— Written instruction —
Convert all of the rows below into a Markdown table with the columns Index and Entry, giving each row a number and its text and leaving out blank lines.

— Data excerpts —

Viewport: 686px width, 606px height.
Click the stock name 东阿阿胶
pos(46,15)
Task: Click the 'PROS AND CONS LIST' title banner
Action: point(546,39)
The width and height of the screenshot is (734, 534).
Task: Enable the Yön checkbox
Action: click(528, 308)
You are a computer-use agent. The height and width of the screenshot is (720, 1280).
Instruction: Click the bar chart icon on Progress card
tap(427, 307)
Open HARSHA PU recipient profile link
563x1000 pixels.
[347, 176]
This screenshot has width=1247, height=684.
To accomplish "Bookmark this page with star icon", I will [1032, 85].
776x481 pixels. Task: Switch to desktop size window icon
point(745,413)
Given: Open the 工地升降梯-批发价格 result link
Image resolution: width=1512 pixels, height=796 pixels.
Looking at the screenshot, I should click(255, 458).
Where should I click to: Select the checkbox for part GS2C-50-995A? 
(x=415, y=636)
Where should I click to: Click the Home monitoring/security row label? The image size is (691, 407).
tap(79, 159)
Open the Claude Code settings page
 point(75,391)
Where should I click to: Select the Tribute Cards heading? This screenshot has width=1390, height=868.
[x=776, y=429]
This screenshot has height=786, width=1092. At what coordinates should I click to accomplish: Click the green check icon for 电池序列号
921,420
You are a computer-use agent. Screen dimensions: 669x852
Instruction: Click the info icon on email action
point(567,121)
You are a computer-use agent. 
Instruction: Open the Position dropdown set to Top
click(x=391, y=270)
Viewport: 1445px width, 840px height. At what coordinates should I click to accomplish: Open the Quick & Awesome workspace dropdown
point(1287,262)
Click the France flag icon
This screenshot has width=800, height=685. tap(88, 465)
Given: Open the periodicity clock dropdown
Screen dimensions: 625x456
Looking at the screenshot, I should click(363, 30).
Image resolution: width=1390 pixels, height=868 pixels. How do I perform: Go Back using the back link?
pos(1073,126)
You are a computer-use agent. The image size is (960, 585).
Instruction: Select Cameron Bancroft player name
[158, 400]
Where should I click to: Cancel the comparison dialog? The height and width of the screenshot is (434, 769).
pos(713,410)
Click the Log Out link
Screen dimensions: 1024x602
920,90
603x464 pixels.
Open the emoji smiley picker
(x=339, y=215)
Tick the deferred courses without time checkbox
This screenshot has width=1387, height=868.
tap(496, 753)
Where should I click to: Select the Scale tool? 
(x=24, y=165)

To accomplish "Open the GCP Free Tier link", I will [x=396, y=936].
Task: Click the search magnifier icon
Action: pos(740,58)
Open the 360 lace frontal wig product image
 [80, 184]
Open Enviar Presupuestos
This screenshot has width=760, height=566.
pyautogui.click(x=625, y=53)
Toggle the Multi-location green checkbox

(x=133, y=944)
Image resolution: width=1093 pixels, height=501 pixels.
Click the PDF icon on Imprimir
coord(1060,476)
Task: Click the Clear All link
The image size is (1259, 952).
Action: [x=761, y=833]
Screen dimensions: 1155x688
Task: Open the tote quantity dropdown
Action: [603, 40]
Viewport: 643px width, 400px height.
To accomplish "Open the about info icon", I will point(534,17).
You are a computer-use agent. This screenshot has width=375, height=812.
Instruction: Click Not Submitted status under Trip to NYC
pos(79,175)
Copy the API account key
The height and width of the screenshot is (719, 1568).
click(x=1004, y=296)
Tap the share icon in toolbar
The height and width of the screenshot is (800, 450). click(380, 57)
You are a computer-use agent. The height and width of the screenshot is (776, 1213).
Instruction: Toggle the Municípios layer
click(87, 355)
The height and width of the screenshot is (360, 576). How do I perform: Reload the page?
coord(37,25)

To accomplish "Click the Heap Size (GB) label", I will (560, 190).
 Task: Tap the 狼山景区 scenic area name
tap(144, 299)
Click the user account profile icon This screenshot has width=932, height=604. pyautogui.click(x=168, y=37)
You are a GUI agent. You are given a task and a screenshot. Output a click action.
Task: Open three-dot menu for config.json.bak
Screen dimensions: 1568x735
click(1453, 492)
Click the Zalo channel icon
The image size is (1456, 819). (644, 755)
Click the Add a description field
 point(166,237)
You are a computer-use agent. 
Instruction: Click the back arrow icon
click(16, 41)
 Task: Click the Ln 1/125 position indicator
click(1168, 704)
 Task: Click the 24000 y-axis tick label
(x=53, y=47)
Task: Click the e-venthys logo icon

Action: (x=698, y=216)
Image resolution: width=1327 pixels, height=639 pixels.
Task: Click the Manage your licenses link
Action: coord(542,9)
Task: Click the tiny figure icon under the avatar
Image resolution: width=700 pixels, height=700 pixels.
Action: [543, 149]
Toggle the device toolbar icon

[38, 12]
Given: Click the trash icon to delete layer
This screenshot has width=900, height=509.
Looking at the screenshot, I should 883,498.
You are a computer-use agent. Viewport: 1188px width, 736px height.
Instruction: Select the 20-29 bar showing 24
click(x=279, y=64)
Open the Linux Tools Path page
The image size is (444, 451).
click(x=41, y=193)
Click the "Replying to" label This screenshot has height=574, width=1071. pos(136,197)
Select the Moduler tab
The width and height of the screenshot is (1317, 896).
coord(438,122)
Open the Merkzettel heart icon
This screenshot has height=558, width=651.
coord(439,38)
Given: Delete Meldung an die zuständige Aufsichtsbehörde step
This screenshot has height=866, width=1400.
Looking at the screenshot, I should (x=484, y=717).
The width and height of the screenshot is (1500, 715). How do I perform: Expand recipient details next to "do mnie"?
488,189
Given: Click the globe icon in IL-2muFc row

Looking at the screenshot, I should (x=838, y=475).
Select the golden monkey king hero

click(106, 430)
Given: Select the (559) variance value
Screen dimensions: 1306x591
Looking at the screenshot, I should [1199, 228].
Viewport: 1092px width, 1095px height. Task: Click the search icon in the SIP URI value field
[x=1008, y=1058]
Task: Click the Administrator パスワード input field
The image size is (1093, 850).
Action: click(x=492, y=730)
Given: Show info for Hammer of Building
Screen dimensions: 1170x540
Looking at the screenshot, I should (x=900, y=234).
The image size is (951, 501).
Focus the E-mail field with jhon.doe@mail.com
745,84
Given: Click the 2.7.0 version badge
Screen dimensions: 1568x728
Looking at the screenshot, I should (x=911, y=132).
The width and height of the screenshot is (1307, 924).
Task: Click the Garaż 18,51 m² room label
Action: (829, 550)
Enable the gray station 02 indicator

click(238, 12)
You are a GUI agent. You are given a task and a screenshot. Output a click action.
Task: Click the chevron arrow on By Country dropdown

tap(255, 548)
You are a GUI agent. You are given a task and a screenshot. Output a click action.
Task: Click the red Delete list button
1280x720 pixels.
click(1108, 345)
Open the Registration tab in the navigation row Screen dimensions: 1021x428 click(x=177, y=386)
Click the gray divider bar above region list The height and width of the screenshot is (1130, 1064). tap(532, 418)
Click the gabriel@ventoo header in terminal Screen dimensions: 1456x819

— Complete answer —
| Index | Entry |
|---|---|
| 1 | Viewport: 686px width, 606px height. |
| 2 | Click the stock name 东阿阿胶 |
| 3 | pos(46,15) |
| 4 | Task: Click the 'PROS AND CONS LIST' title banner |
| 5 | Action: point(546,39) |
| 6 | The width and height of the screenshot is (734, 534). |
| 7 | Task: Enable the Yön checkbox |
| 8 | Action: click(528, 308) |
| 9 | You are a computer-use agent. The height and width of the screenshot is (720, 1280). |
| 10 | Instruction: Click the bar chart icon on Progress card |
| 11 | tap(427, 307) |
| 12 | Open HARSHA PU recipient profile link |
| 13 | 563x1000 pixels. |
| 14 | [347, 176] |
| 15 | This screenshot has width=1247, height=684. |
| 16 | To accomplish "Bookmark this page with star icon", I will [1032, 85]. |
| 17 | 776x481 pixels. Task: Switch to desktop size window icon |
| 18 | point(745,413) |
| 19 | Given: Open the 工地升降梯-批发价格 result link |
| 20 | Image resolution: width=1512 pixels, height=796 pixels. |
| 21 | Looking at the screenshot, I should click(255, 458). |
| 22 | Where should I click to: Select the checkbox for part GS2C-50-995A?  |
| 23 | (x=415, y=636) |
| 24 | Where should I click to: Click the Home monitoring/security row label? The image size is (691, 407). |
| 25 | tap(79, 159) |
| 26 | Open the Claude Code settings page |
| 27 |  point(75,391) |
| 28 | Where should I click to: Select the Tribute Cards heading? This screenshot has width=1390, height=868. |
| 29 | [x=776, y=429] |
| 30 | This screenshot has height=786, width=1092. At what coordinates should I click to accomplish: Click the green check icon for 电池序列号 |
| 31 | 921,420 |
| 32 | You are a computer-use agent. Screen dimensions: 669x852 |
| 33 | Instruction: Click the info icon on email action |
| 34 | point(567,121) |
| 35 | You are a computer-use agent.  |
| 36 | Instruction: Open the Position dropdown set to Top |
| 37 | click(x=391, y=270) |
| 38 | Viewport: 1445px width, 840px height. At what coordinates should I click to accomplish: Open the Quick & Awesome workspace dropdown |
| 39 | point(1287,262) |
| 40 | Click the France flag icon |
| 41 | This screenshot has width=800, height=685. tap(88, 465) |
| 42 | Given: Open the periodicity clock dropdown |
| 43 | Screen dimensions: 625x456 |
| 44 | Looking at the screenshot, I should click(363, 30). |
| 45 | Image resolution: width=1390 pixels, height=868 pixels. How do I perform: Go Back using the back link? |
| 46 | pos(1073,126) |
| 47 | You are a computer-use agent. The image size is (960, 585). |
| 48 | Instruction: Select Cameron Bancroft player name |
| 49 | [158, 400] |
| 50 | Where should I click to: Cancel the comparison dialog? The height and width of the screenshot is (434, 769). |
| 51 | pos(713,410) |
| 52 | Click the Log Out link |
| 53 | Screen dimensions: 1024x602 |
| 54 | 920,90 |
| 55 | 603x464 pixels. |
| 56 | Open the emoji smiley picker |
| 57 | (x=339, y=215) |
| 58 | Tick the deferred courses without time checkbox |
| 59 | This screenshot has width=1387, height=868. |
| 60 | tap(496, 753) |
| 61 | Where should I click to: Select the Scale tool?  |
| 62 | (x=24, y=165) |
| 63 | To accomplish "Open the GCP Free Tier link", I will [x=396, y=936]. |
| 64 | Task: Click the search magnifier icon |
| 65 | Action: pos(740,58) |
| 66 | Open the 360 lace frontal wig product image |
| 67 |  [80, 184] |
| 68 | Open Enviar Presupuestos |
| 69 | This screenshot has width=760, height=566. |
| 70 | pyautogui.click(x=625, y=53) |
| 71 | Toggle the Multi-location green checkbox |
| 72 | (x=133, y=944) |
| 73 | Image resolution: width=1093 pixels, height=501 pixels. |
| 74 | Click the PDF icon on Imprimir |
| 75 | coord(1060,476) |
| 76 | Task: Click the Clear All link |
| 77 | The image size is (1259, 952). |
| 78 | Action: [x=761, y=833] |
| 79 | Screen dimensions: 1155x688 |
| 80 | Task: Open the tote quantity dropdown |
| 81 | Action: [603, 40] |
| 82 | Viewport: 643px width, 400px height. |
| 83 | To accomplish "Open the about info icon", I will point(534,17). |
| 84 | You are a computer-use agent. This screenshot has width=375, height=812. |
| 85 | Instruction: Click Not Submitted status under Trip to NYC |
| 86 | pos(79,175) |
| 87 | Copy the API account key |
| 88 | The height and width of the screenshot is (719, 1568). |
| 89 | click(x=1004, y=296) |
| 90 | Tap the share icon in toolbar |
| 91 | The height and width of the screenshot is (800, 450). click(380, 57) |
| 92 | You are a computer-use agent. The height and width of the screenshot is (776, 1213). |
| 93 | Instruction: Toggle the Municípios layer |
| 94 | click(87, 355) |
| 95 | The height and width of the screenshot is (360, 576). How do I perform: Reload the page? |
| 96 | coord(37,25) |
| 97 | To accomplish "Click the Heap Size (GB) label", I will (560, 190). |
| 98 |  Task: Tap the 狼山景区 scenic area name |
| 99 | tap(144, 299) |
| 100 | Click the user account profile icon This screenshot has width=932, height=604. pyautogui.click(x=168, y=37) |
| 101 | You are a GUI agent. You are given a task and a screenshot. Output a click action. |
| 102 | Task: Open three-dot menu for config.json.bak |
| 103 | Screen dimensions: 1568x735 |
| 104 | click(1453, 492) |
| 105 | Click the Zalo channel icon |
| 106 | The image size is (1456, 819). (644, 755) |
| 107 | Click the Add a description field |
| 108 |  point(166,237) |
| 109 | You are a computer-use agent.  |
| 110 | Instruction: Click the back arrow icon |
| 111 | click(16, 41) |
| 112 |  Task: Click the Ln 1/125 position indicator |
| 113 | click(1168, 704) |
| 114 |  Task: Click the 24000 y-axis tick label |
| 115 | (x=53, y=47) |
| 116 | Task: Click the e-venthys logo icon |
| 117 | Action: (x=698, y=216) |
| 118 | Image resolution: width=1327 pixels, height=639 pixels. |
| 119 | Task: Click the Manage your licenses link |
| 120 | Action: coord(542,9) |
| 121 | Task: Click the tiny figure icon under the avatar |
| 122 | Image resolution: width=700 pixels, height=700 pixels. |
| 123 | Action: [543, 149] |
| 124 | Toggle the device toolbar icon |
| 125 | [38, 12] |
| 126 | Given: Click the trash icon to delete layer |
| 127 | This screenshot has width=900, height=509. |
| 128 | Looking at the screenshot, I should 883,498. |
| 129 | You are a computer-use agent. Viewport: 1188px width, 736px height. |
| 130 | Instruction: Select the 20-29 bar showing 24 |
| 131 | click(x=279, y=64) |
| 132 | Open the Linux Tools Path page |
| 133 | The image size is (444, 451). |
| 134 | click(x=41, y=193) |
| 135 | Click the "Replying to" label This screenshot has height=574, width=1071. pos(136,197) |
| 136 | Select the Moduler tab |
| 137 | The width and height of the screenshot is (1317, 896). |
| 138 | coord(438,122) |
| 139 | Open the Merkzettel heart icon |
| 140 | This screenshot has height=558, width=651. |
| 141 | coord(439,38) |
| 142 | Given: Delete Meldung an die zuständige Aufsichtsbehörde step |
| 143 | This screenshot has height=866, width=1400. |
| 144 | Looking at the screenshot, I should (x=484, y=717). |
| 145 | The width and height of the screenshot is (1500, 715). How do I perform: Expand recipient details next to "do mnie"? |
| 146 | 488,189 |
| 147 | Given: Click the globe icon in IL-2muFc row |
| 148 | Looking at the screenshot, I should (x=838, y=475). |
| 149 | Select the golden monkey king hero |
| 150 | click(106, 430) |
| 151 | Given: Select the (559) variance value |
| 152 | Screen dimensions: 1306x591 |
| 153 | Looking at the screenshot, I should [1199, 228]. |
| 154 | Viewport: 1092px width, 1095px height. Task: Click the search icon in the SIP URI value field |
| 155 | [x=1008, y=1058] |
| 156 | Task: Click the Administrator パスワード input field |
| 157 | The image size is (1093, 850). |
| 158 | Action: click(x=492, y=730) |
| 159 | Given: Show info for Hammer of Building |
| 160 | Screen dimensions: 1170x540 |
| 161 | Looking at the screenshot, I should (x=900, y=234). |
| 162 | The image size is (951, 501). |
| 163 | Focus the E-mail field with jhon.doe@mail.com |
| 164 | 745,84 |
| 165 | Given: Click the 2.7.0 version badge |
| 166 | Screen dimensions: 1568x728 |
| 167 | Looking at the screenshot, I should (x=911, y=132). |
| 168 | The width and height of the screenshot is (1307, 924). |
| 169 | Task: Click the Garaż 18,51 m² room label |
| 170 | Action: (829, 550) |
| 171 | Enable the gray station 02 indicator |
| 172 | click(238, 12) |
| 173 | You are a GUI agent. You are given a task and a screenshot. Output a click action. |
| 174 | Task: Click the chevron arrow on By Country dropdown |
| 175 | tap(255, 548) |
| 176 | You are a GUI agent. You are given a task and a screenshot. Output a click action. |
| 177 | Task: Click the red Delete list button |
| 178 | 1280x720 pixels. |
| 179 | click(1108, 345) |
| 180 | Open the Registration tab in the navigation row Screen dimensions: 1021x428 click(x=177, y=386) |
| 181 | Click the gray divider bar above region list The height and width of the screenshot is (1130, 1064). tap(532, 418) |
| 182 | Click the gabriel@ventoo header in terminal Screen dimensions: 1456x819 |